Copy the data starting at the line containing "Where should I" and ending at the end of the data, substituting "shell" for "terminal" and changing nothing else. Leave the pictures out of your copy.

====== TASK INPUTS

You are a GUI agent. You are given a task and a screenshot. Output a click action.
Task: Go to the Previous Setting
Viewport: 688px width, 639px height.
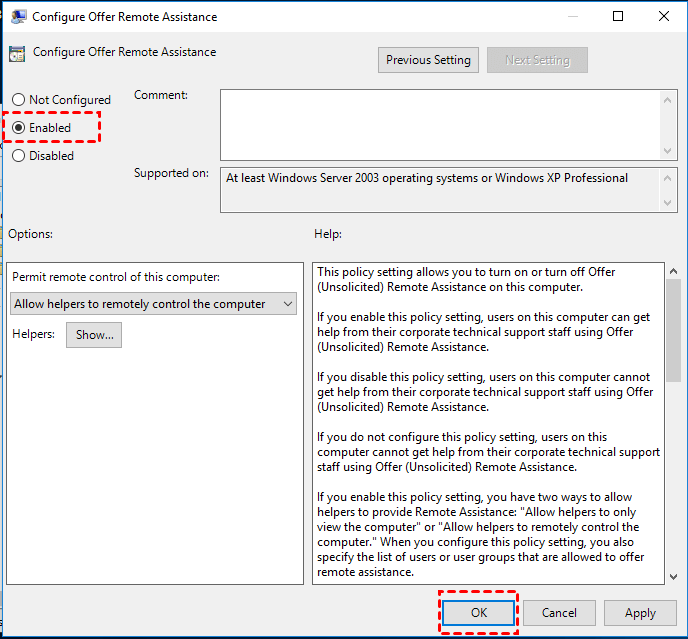tap(428, 60)
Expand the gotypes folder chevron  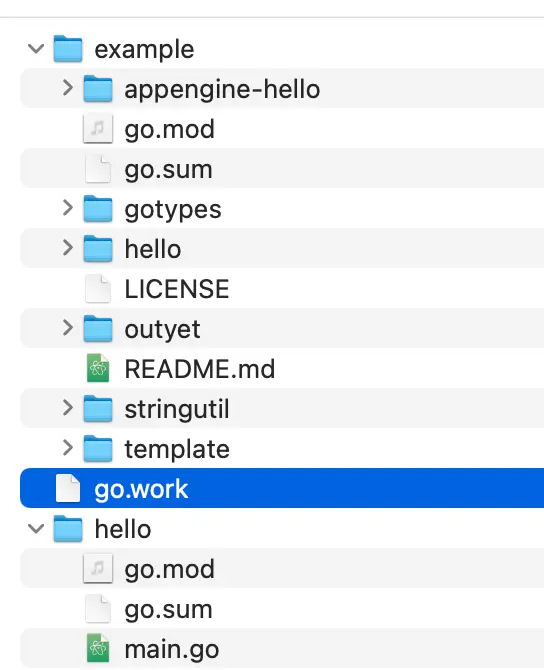click(68, 208)
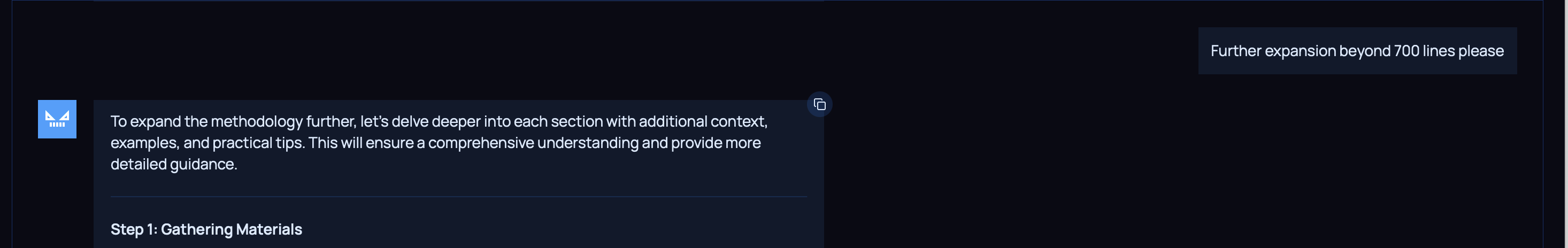The width and height of the screenshot is (1568, 248).
Task: Click the word "ensure" in the response
Action: (x=390, y=143)
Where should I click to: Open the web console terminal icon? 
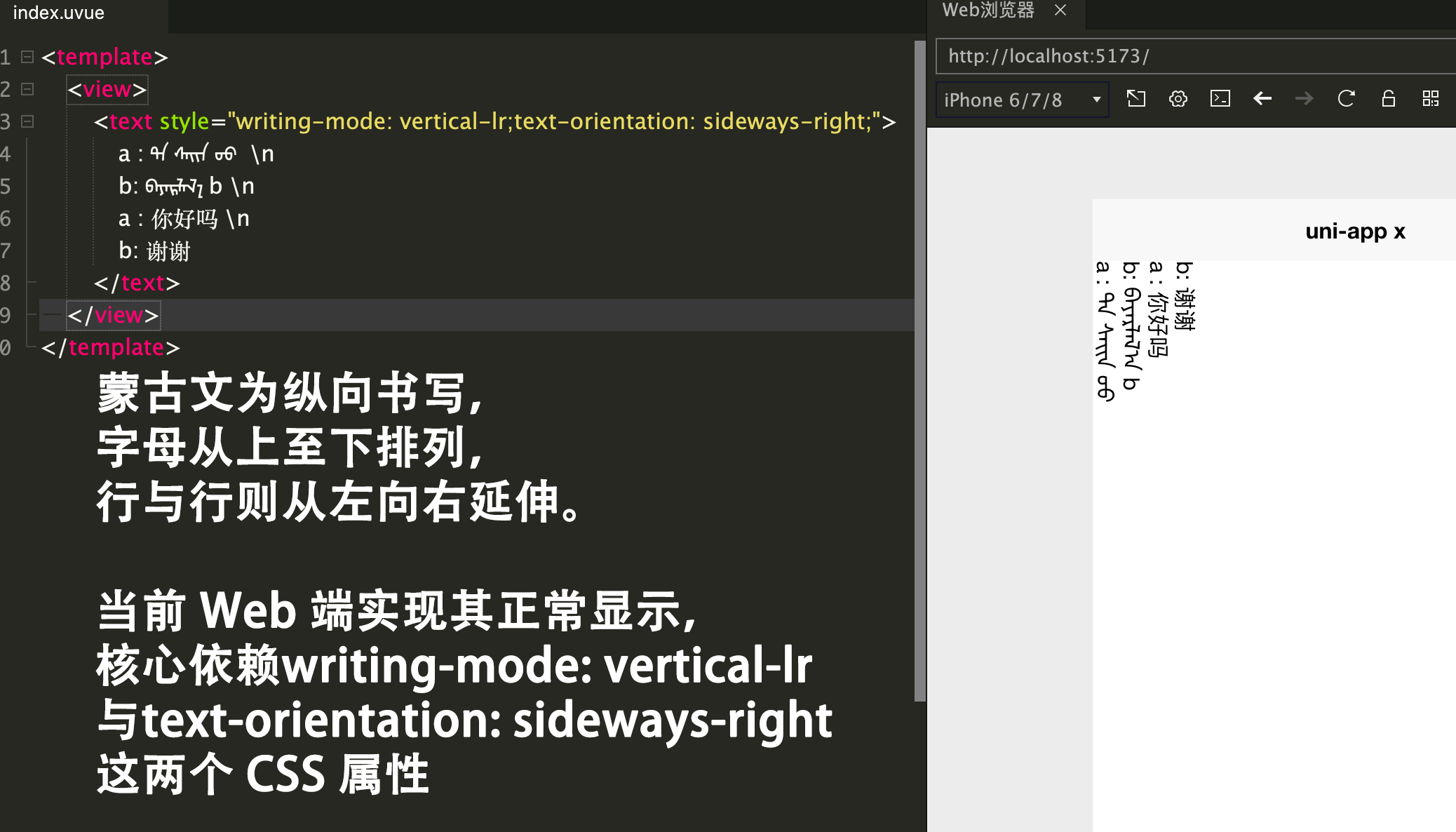click(x=1220, y=99)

============

> _WRITTEN RESPONSE_:
Where should I click to: Open the web console shell icon? 
click(x=1220, y=99)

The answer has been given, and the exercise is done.